I am writing a parser (for NMEA sentences) which splits a string on commas using strsep. When compiled with clang (Apple LLVM version 10.0.1), the code segfaults when splitting a string which has an even number of tokens. When compiled with clang (version 7.0.1) or gcc (9.1.1) on Linux the code works correctly.
A stripped down version of the code which exhibits the issue is as follows:
#include <stdio.h>
#include <stdint.h>
#include <string.h>
static void gnss_parse_gsa (uint8_t argc, char **argv)
{
}
/**
* Desciptor for a NMEA sentence parser
*/
struct gps_parser_t {
void (*parse)(uint8_t, char**);
const char *type;
};
/**
* List of avaliable NMEA sentence parsers
*/
static const struct gps_parser_t nmea_parsers[] = {
{.parse = gnss_parse_gsa, .type = "GPGSA"}
};
static void gnss_line_callback (char *line)
{
/* Count the number of comma seperated tokens in the line */
uint8_t num_args = 1;
for (uint16_t i = 0; i < strlen(line); i++) {
num_args += (line[i] == ',');
}
/* Tokenize the sentence */
char *args[num_args];
for (uint16_t i = 0; (args[i] = strsep(&line, ",")) != NULL; i++);
/* Run parser for received sentence */
uint8_t num_parsers = sizeof(nmea_parsers)/sizeof(nmea_parsers[0]);
for (int i = 0; i < num_parsers; i++) {
if (!strcasecmp(args[0] + 1, nmea_parsers[i].type)) {
nmea_parsers[i].parse(num_args, args);
break;
}
}
}
int main (int argc, char **argv)
{
char pgsa_str[] = "$GPGSA,A,3,02,12,17,03,19,23,06,,,,,,1.41,1.13,0.85*03";
gnss_line_callback(pgsa_str);
}
The segfault occurs at on the line if (!strcasecmp(args[0] + 1, nmea_parsers[i].type)) {
, the index operation on args attempts to deference a null pointer.
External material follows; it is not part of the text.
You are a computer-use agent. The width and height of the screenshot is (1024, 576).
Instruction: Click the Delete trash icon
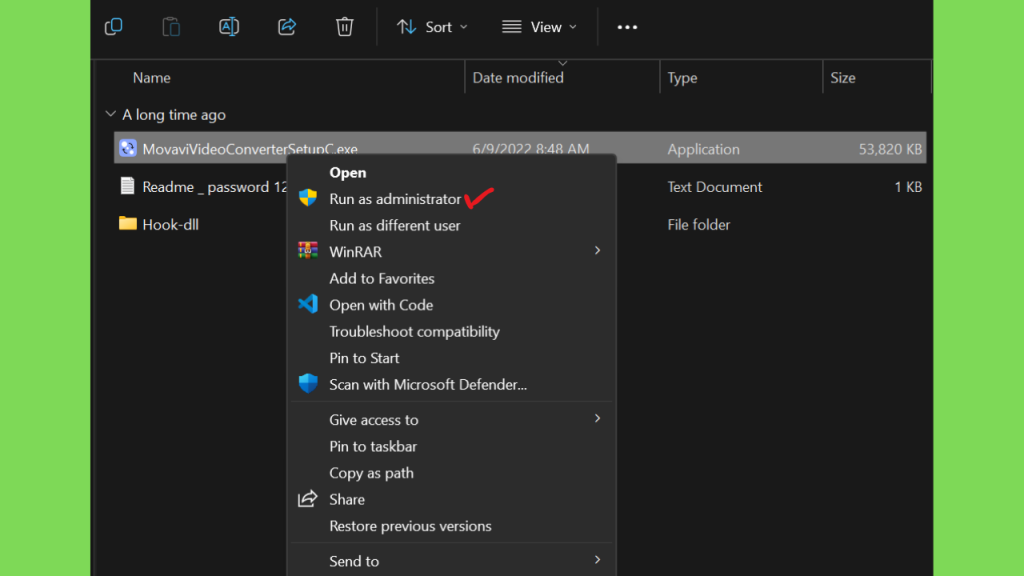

Increasing the size of the stack, either by manually editing the assembly or adding a call to printf("")
anywhere in the function makes it no longer segfault, as does making the args
array bigger (eg. adding one to num_args
).
In summary, any of the following items prevent the segfault:
- Using a compiler other than clang 10
- Modifying the assembly to make the stack size before dynamic allocation 80 bytes or more (compiles to 64)
- Using an input string with an odd number of tokens
- Allocating args
as a fixed length array with the correct number of tokens (or more)
- Allocating args
as a variable length array with at least num_args + 1
elements
Note that when compiled with clang 7 on Linux the stack size before dynamic allocation is still 64 bytes, but the code does not segfault.
I'm hoping that someone might be able to explain why this happens, and if there is any way I can get this code to compile correctly with clang 10.